The answer must consist solely of the lines from the line with "Given: Click BeanUtils" to the end of the data below, transcribed exactly and with no pictures.

(Given information Opens)

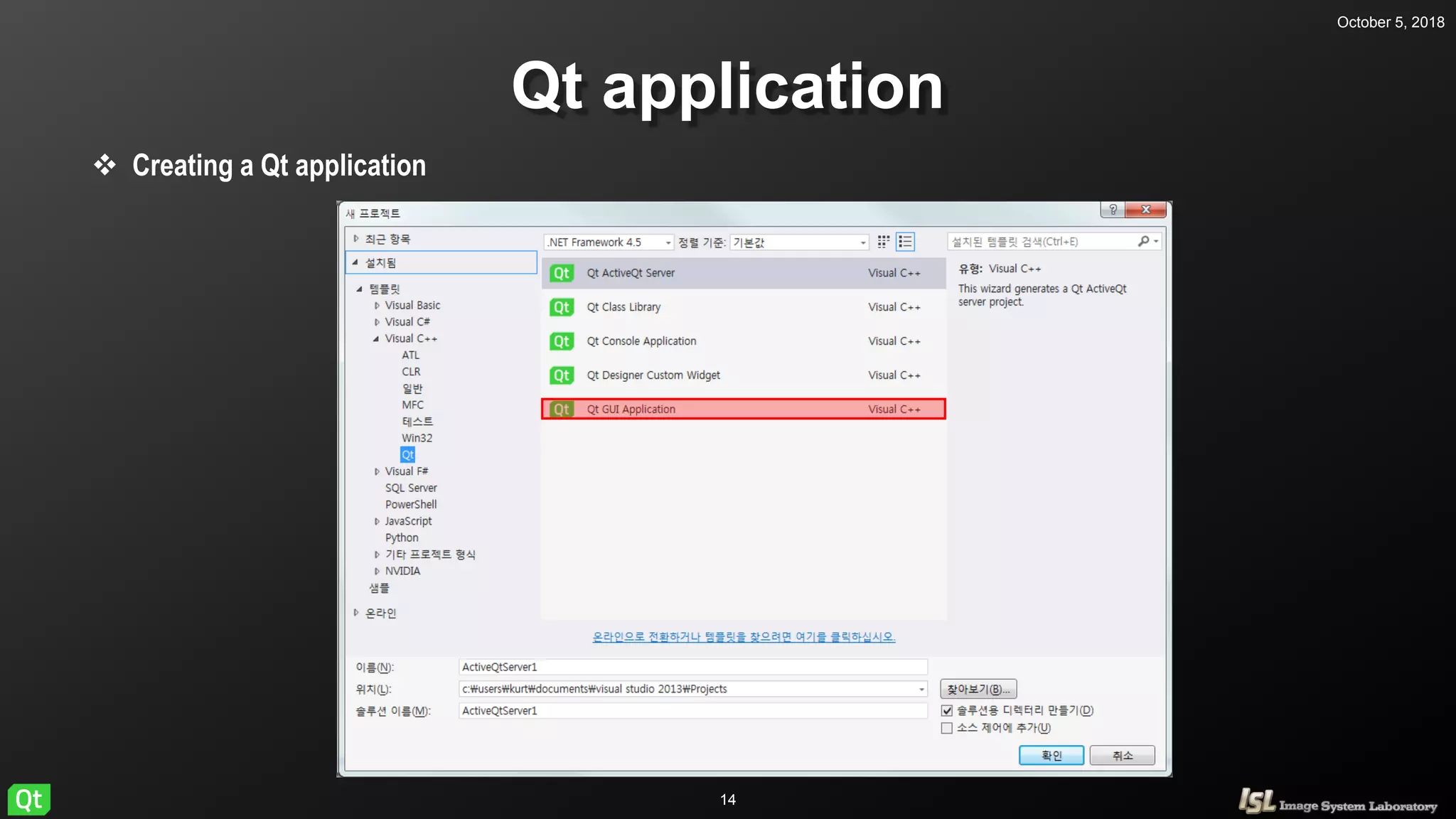Click the Qt Console Application template icon
This screenshot has height=819, width=1456.
tap(562, 341)
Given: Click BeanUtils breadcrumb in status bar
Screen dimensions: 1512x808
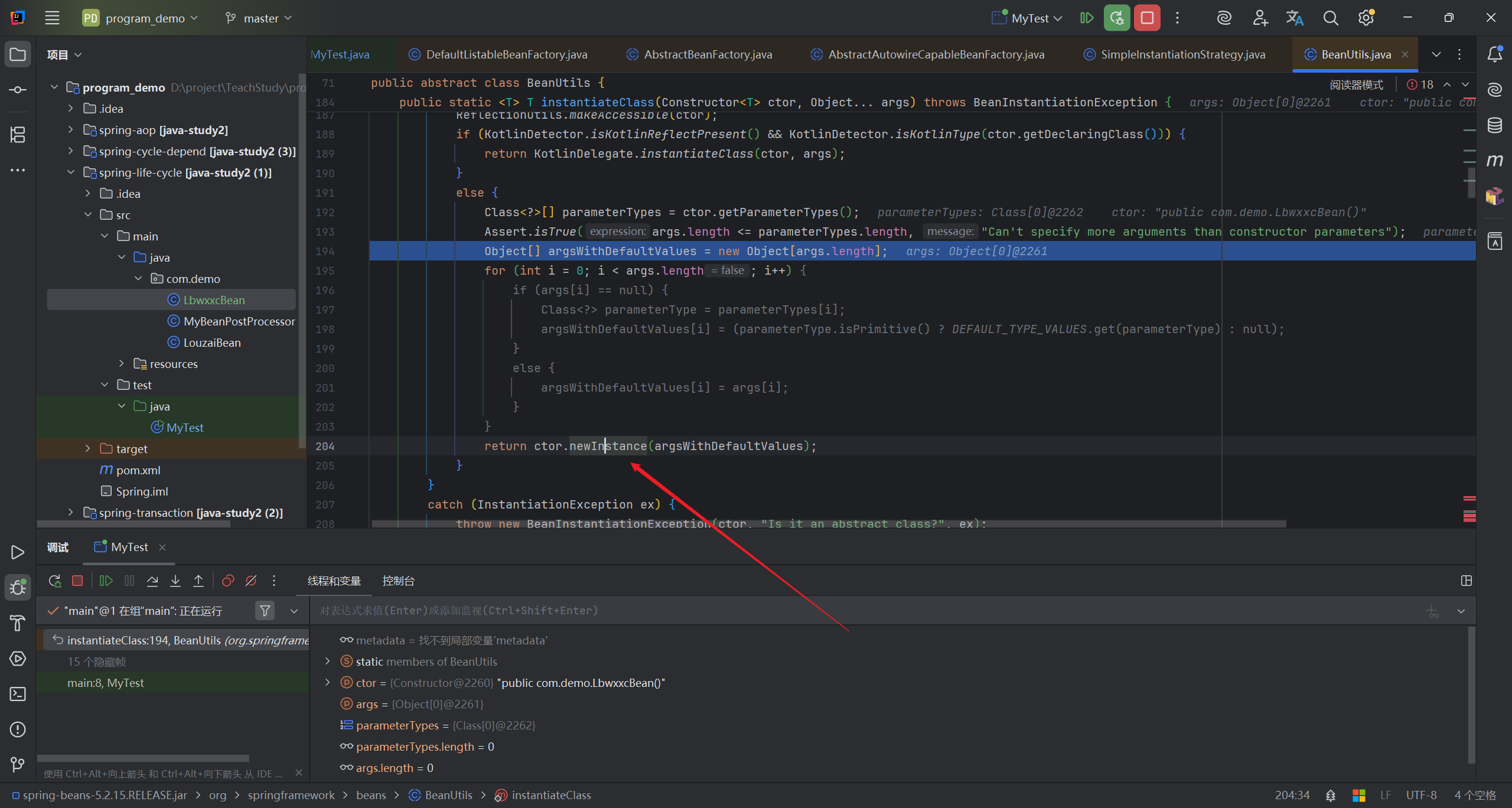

(Given information Closes)

§ Answer to this problem
Given: Click BeanUtils breadcrumb in status bar
Screen dimensions: 1512x808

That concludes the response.